First, I wish all UK investors a happy New Year and positive returns in 2021. However, when I look back at 2020, I see multiple signs of a near-universal market bubble. Investor sentiment seems to be universally bullish and upbeat ‘groupthink’ rules the markets. Ultra-low interest rates and extreme market volatility have drawn millions of newbie speculators to trade financial assets (I call this group ‘the Robinhood herd’). Also, this mania has been fuelled by workers having more time on their hands by working from home. In the words of the late, great Prince, we’re all partying like it’s 1999. But I remember all too well what happened from 2000-03, when that particular market bubble burst spectacularly.
Market bubble #1: bonds
At heart, bonds are very simple investments. They are debt securities: IOUs from organisations or governments that pay interest (coupons) and then return your capital (principal) on maturity. Globally, the bond market surpasses the stock market by tens of trillions of dollars. But almost all bond markets — and especially those of the US and UK — have enjoyed a 35-year bull market since the mid-1980s. This generational bubble must surely burst some day?
As interest rates fall to previously unimaginable lows, bond prices have skyrocketed and annual yields have collapsed. Across the globe, yields for top-rated bonds are negligible or even negative. For at least 50 years, financial advisers have recommended a 60/40 portfolio split between stocks and bonds. Alas, with bonds now overpriced, low-yielding and volatile, they no longer properly protect portfolios from risk of loss. Hence, my family portfolio has zero exposure to this market bubble today.
Market mania #2: Bitcoin
As a former mathematician with over four decades of computing usage, I grasp the principles behind cryptocurrencies. However, despite being an old nerd, the wild enthusiasm of ‘Bitcoin bros’ terrifies me. In the previous Bitcoin boom, the BTC price peaked at nearly $20,000 in mid-December 2017. When this market bubble burst, Bitcoin collapsed to around $3,250 a year later, crashing by more than four-fifths (83.8%) in 12 months.
As I write, Bitcoin trades at around $29,400 — roughly 50% above its 2017 peak and just $300 short of its all-time high. With close to 19m Bitcoins in circulation, the market value of the original cryptocurrency is over $540bn. That’s more than half a trillion dollars built on faith, and unanchored by any underlying hard asset, intrinsic value or fundamentals. For me, Bitcoin is one huge market bubble just waiting to burst.
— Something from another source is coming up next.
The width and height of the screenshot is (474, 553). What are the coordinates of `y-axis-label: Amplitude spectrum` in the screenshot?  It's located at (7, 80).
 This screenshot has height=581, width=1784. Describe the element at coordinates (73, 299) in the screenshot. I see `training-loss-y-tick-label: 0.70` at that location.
When it does, I imagine the crash will play out like 2018 all over again.
In summary, with the world awash with cheap liquidity and retail speculation at record highs, it is frothing with market bubbles today. I also see big bubbles in US tech mega-caps, electric-vehicle makers, new issues and listings, and a host of other high-priced, low-yielding assets. That’s why in 2021 I will de-risk my family portfolio by bailing out of bubbles and moving our capital into cheap, high-yielding FTSE 100 shares.
In my family portfolio, I’m looking to add reasonably priced shares in well-run, quality businesses. Ideally, I’m after stocks with low price-to-earnings ratios and high earnings yields. Likewise, I seek out high-yielding shares, using dividends to generate a passive income and boost long-term returns. With the FTSE 100 falling 14.3% in 2020, there’s no shortage of attractive Footsie shares today. That’s why cheap, mega-cap stocks will be my #1 pick for superior returns this year.